▸ **YOUR TASK**:
For the records below, output each line exactly as it appears, from the first through the line with "TAMIL TYPING | TAMIL TYPING POSTER (251, 493)".

Segment Start: SUPPLIED INFORMATION

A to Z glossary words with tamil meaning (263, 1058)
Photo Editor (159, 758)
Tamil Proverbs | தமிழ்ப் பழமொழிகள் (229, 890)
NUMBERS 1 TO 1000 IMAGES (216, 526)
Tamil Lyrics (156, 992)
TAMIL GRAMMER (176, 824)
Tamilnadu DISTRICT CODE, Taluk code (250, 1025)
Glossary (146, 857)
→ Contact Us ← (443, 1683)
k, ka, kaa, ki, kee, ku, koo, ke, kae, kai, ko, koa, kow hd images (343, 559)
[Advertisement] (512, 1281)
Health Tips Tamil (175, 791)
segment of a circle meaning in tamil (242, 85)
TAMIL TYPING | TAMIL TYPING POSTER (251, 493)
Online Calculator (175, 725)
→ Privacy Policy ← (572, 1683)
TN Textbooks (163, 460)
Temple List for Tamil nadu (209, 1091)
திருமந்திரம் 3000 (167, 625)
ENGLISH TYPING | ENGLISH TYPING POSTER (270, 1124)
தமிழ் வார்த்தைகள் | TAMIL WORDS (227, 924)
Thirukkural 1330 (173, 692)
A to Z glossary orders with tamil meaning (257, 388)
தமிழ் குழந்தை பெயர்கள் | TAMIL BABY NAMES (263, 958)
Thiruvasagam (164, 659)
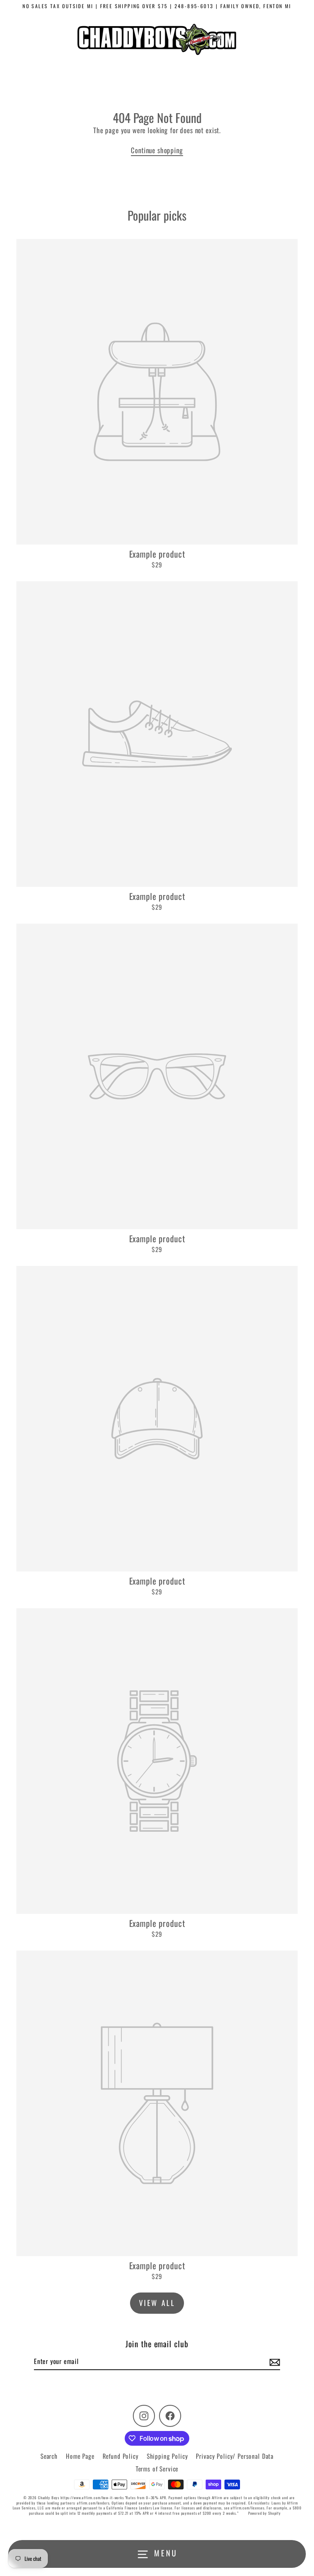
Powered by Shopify (264, 2513)
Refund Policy (121, 2455)
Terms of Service (157, 2468)
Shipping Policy (167, 2455)
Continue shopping (157, 150)
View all (157, 2302)
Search (49, 2455)
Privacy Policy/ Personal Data (235, 2455)
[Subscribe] (273, 2361)
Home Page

Segment End: SUPPLIED INFORMATION

▸ **OUTPUT OF THE EXERCISE**:
A to Z glossary words with tamil meaning (263, 1058)
Photo Editor (159, 758)
Tamil Proverbs | தமிழ்ப் பழமொழிகள் (229, 890)
NUMBERS 1 TO 1000 IMAGES (216, 526)
Tamil Lyrics (156, 992)
TAMIL GRAMMER (176, 824)
Tamilnadu DISTRICT CODE, Taluk code (250, 1025)
Glossary (146, 857)
→ Contact Us ← (443, 1683)
k, ka, kaa, ki, kee, ku, koo, ke, kae, kai, ko, koa, kow hd images (343, 559)
[Advertisement] (512, 1281)
Health Tips Tamil (175, 791)
segment of a circle meaning in tamil (242, 85)
TAMIL TYPING | TAMIL TYPING POSTER (251, 493)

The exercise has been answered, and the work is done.